Capacity building of government organisations will be a major challenge for Bangladesh after its LDC graduation, because these agencies do not have adequate capabilities to negotiate with global partners.
Federation of Bangladesh Chambers of Commerce and Industry’s (FBCCI) President Md Jashim Uddin made the remark at a discussion with the Newspapers Owners Association of Bangladesh on Tuesday, emphasising the pressing need to focus on capacity building and negotiation skills.
Addressing the event “Role of Media in Overall Economic Development and Progress of the Country: Problems and Prospects,” Jashim said, “We are set to achieve SDGs by 2030, and attain the status of a developed country by 2041.
“So, we have to focus on capacity building and negotiation skills now. We should think about much-needed trade facilities such as the GSP (Generalised System of Preferences), which will be lost after the county’s graduation.”
He continued, “We need to increase our existing 50 billion – 60 billion exports to $300 billion by 2041. The government should hold discussions with stakeholders before formulating any policies. Policies introduced without any discussion faces difficulties during implementation.
“The FBCCI, along with leading the business communities, has taken various initiatives to resolve all sorts of problems in the country’s industries. The private sector represents 85 per cent of trade in Bangladesh.”
Bangladesh might face challenges after the LDC graduation, but the country can also utlise the opportunities it presents, he added.
Revealing that the apex trade body has formed a committee with the country’s experts to carry out research development for the sake of Bangladesh’s economic progress, the FBCCI president said, “We need an innovation centre to provide training to stakeholders.
“This move will help improve the skills which will enhance the private sector and tackle future challenges. We should discuss how we can protect local industries. So, we need to work together.”
Adding that many products cannot be exported due to unavailability of ships, Jashim said, “It is now a big issue for us. The FBCCI is working to build capacity and conduct research development for promoting businesses. We need support from the media in this regard.”
Newspapers Owners Association of Bangladesh President AK Azad said the industry has been going through a rough patch due to a number of reasons, such as the recent increase in operational costs.
He continued, “Our operational costs have increased significantly as paper prices went up. Unpaid advertisement bills and lack of incentives amid the Covid-19 fallout also made the situation difficult for us.
“Different industries have been getting VAT and Tax facilities, but no aid came to the newspaper industry. Our journalists are now living in an inhumane situation. Though we had informed the authorities concerned about our situation, we are yet to receive any support.”
Azad further pointed out, “We have to spend Tk 20 – Tk 30 to publish one copy of a newspaper but we sell it at Tk 10 and give Tk 6.50 to the hawkers. So, we cannot provide salaries to journalists as per the eighth wage board.”
Azad then urged the FBCCI to allot permanent spaces for newspaper hawkers in municipality areas after discussing the matter with mayors.
________
#### [Tasks to carry out]
1. Can you output, word for word, everything in the article on Bangladesh's LDC graduation from "Newspapers Owners Association of Bangladesh President" down to "in operational costs."?
2. Can you restate the paragraph of the article on Bangladesh's LDC graduation that begins "Azad further pointed out" in one shorter sentence, keeping its main figures?

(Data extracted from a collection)
________
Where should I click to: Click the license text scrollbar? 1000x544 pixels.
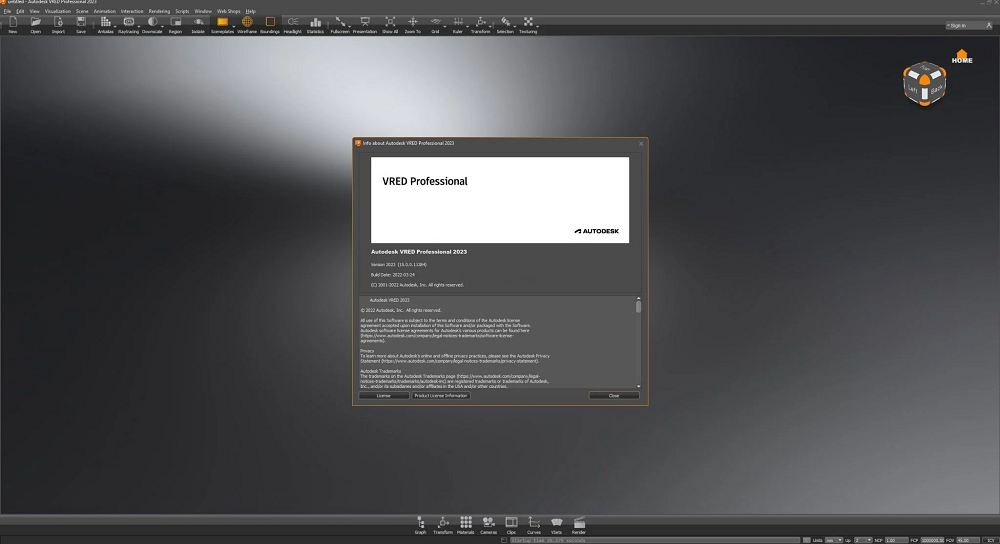click(639, 308)
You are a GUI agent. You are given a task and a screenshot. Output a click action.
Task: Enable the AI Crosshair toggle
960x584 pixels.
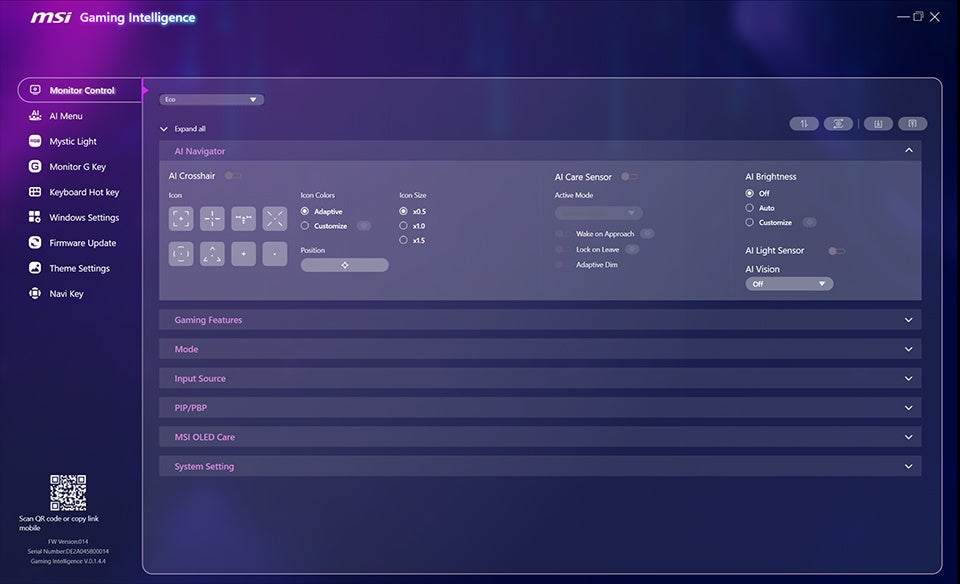(x=232, y=175)
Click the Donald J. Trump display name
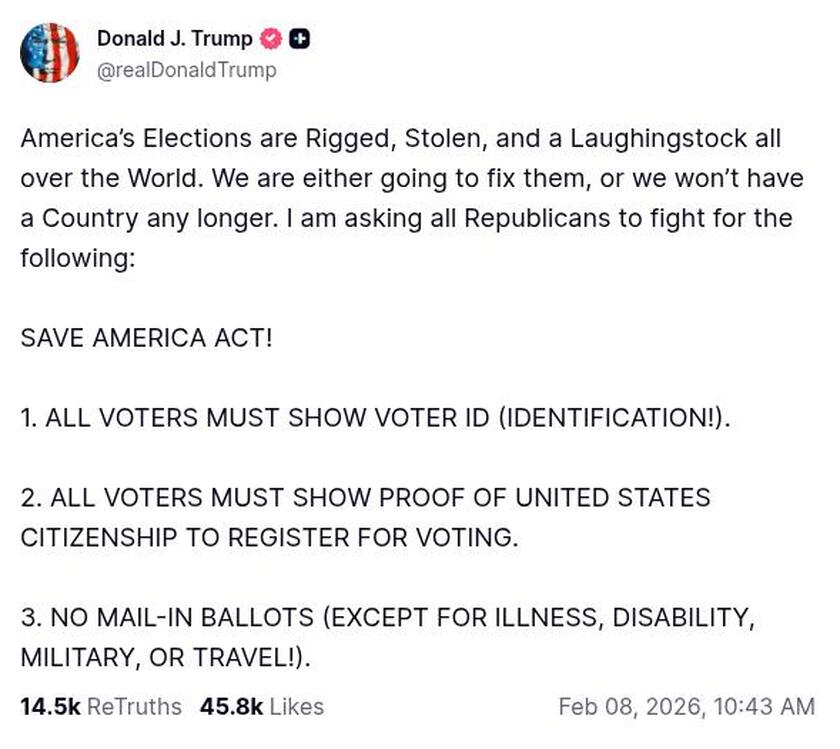Viewport: 840px width, 749px height. tap(173, 39)
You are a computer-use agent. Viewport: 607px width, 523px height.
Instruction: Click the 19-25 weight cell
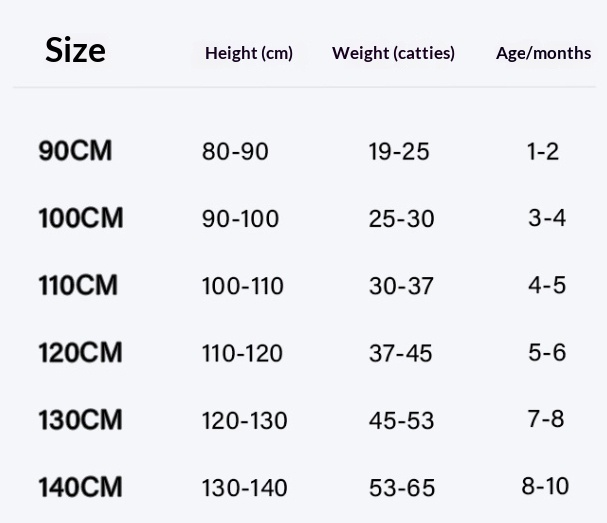pyautogui.click(x=399, y=152)
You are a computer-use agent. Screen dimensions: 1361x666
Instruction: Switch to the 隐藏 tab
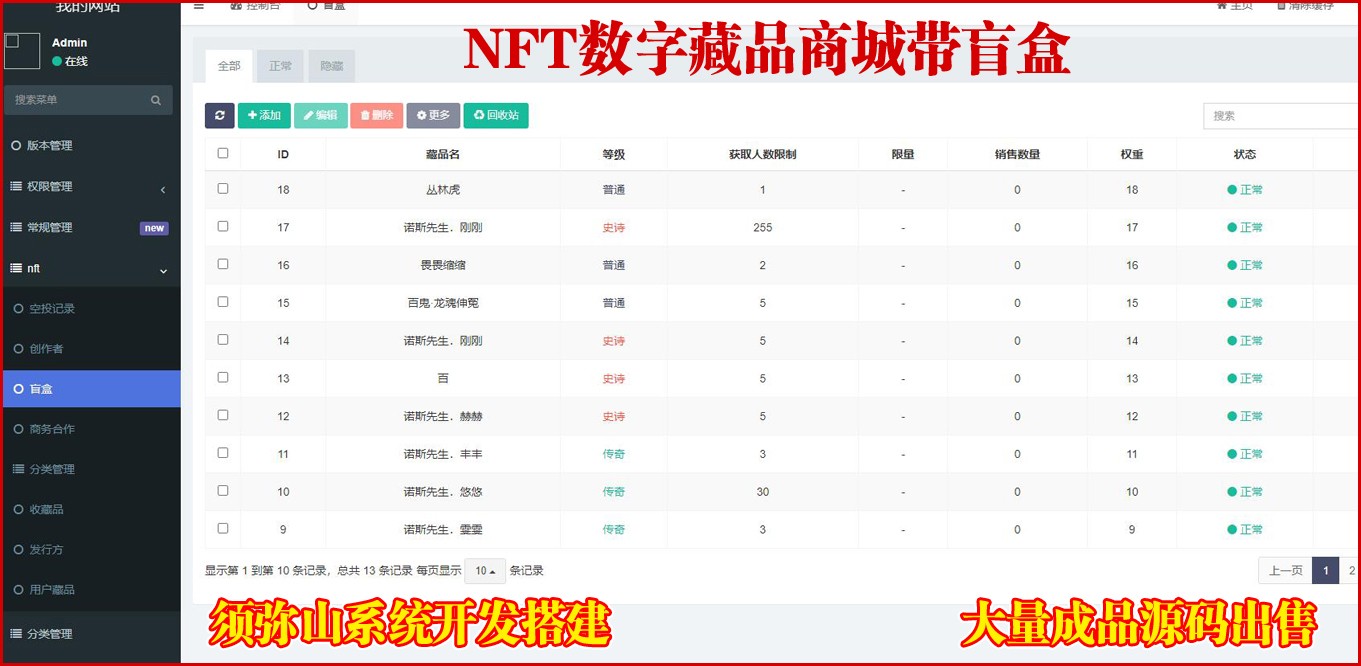point(331,66)
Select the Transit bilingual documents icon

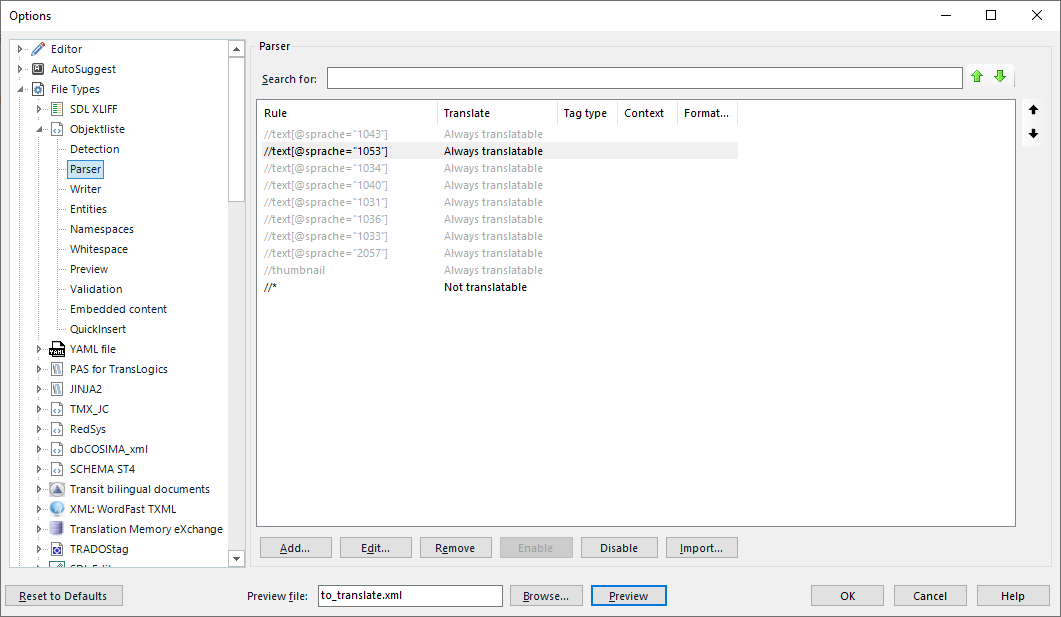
________
#### [Task responses]
1.
Newspapers Owners Association of Bangladesh President AK Azad said the industry has been going through a rough patch due to a number of reasons, such as the recent increase in operational costs.

2. Azad said publishing one newspaper copy costs Tk 20–30, but it sells for Tk 10, with Tk 6.50 going to hawkers, so journalists cannot be paid under the eighth wage board.